» Task instructions
Copy every item below verbatim, line for line.

(Click-target data)
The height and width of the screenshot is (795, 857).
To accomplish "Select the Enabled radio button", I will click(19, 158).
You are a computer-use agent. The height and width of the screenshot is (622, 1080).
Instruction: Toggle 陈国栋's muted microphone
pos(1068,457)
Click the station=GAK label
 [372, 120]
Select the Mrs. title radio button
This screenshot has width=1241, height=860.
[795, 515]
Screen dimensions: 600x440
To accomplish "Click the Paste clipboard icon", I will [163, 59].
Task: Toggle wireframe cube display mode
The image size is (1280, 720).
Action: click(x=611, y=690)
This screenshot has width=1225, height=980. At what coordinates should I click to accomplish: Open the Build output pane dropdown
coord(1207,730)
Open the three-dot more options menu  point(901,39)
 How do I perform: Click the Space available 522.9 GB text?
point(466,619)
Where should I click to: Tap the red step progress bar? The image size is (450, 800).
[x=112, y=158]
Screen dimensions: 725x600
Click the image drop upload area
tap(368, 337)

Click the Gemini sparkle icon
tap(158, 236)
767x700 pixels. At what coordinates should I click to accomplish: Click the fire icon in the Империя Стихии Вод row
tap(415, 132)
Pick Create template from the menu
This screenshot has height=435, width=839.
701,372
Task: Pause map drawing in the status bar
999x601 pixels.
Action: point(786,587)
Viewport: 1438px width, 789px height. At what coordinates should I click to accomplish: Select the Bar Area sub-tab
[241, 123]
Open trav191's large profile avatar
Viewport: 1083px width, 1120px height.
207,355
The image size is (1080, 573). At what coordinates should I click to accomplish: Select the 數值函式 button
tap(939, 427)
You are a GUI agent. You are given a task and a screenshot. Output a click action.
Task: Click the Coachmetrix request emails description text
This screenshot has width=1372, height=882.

» Exercise answer
The height and width of the screenshot is (795, 857).
To accomplish "Select the Enabled radio button", I will click(19, 158).
You are a computer-use agent. The height and width of the screenshot is (622, 1080).
Instruction: Toggle 陈国栋's muted microphone
pos(1068,457)
Click the station=GAK label
 [372, 120]
Select the Mrs. title radio button
This screenshot has width=1241, height=860.
[795, 515]
Screen dimensions: 600x440
To accomplish "Click the Paste clipboard icon", I will [163, 59].
Task: Toggle wireframe cube display mode
The image size is (1280, 720).
Action: click(x=611, y=690)
This screenshot has width=1225, height=980. At what coordinates should I click to accomplish: Open the Build output pane dropdown
coord(1207,730)
Open the three-dot more options menu  point(901,39)
 How do I perform: Click the Space available 522.9 GB text?
point(466,619)
Where should I click to: Tap the red step progress bar? The image size is (450, 800).
[x=112, y=158]
Screen dimensions: 725x600
Click the image drop upload area
tap(368, 337)

Click the Gemini sparkle icon
tap(158, 236)
767x700 pixels. At what coordinates should I click to accomplish: Click the fire icon in the Империя Стихии Вод row
tap(415, 132)
Pick Create template from the menu
This screenshot has height=435, width=839.
701,372
Task: Pause map drawing in the status bar
999x601 pixels.
Action: point(786,587)
Viewport: 1438px width, 789px height. At what coordinates should I click to accomplish: Select the Bar Area sub-tab
[241, 123]
Open trav191's large profile avatar
Viewport: 1083px width, 1120px height.
207,355
The image size is (1080, 573). At what coordinates should I click to accomplish: Select the 數值函式 button
tap(939, 427)
You are a GUI agent. You are given a task and a screenshot. Output a click action.
Task: Click the Coachmetrix request emails description text
This screenshot has width=1372, height=882.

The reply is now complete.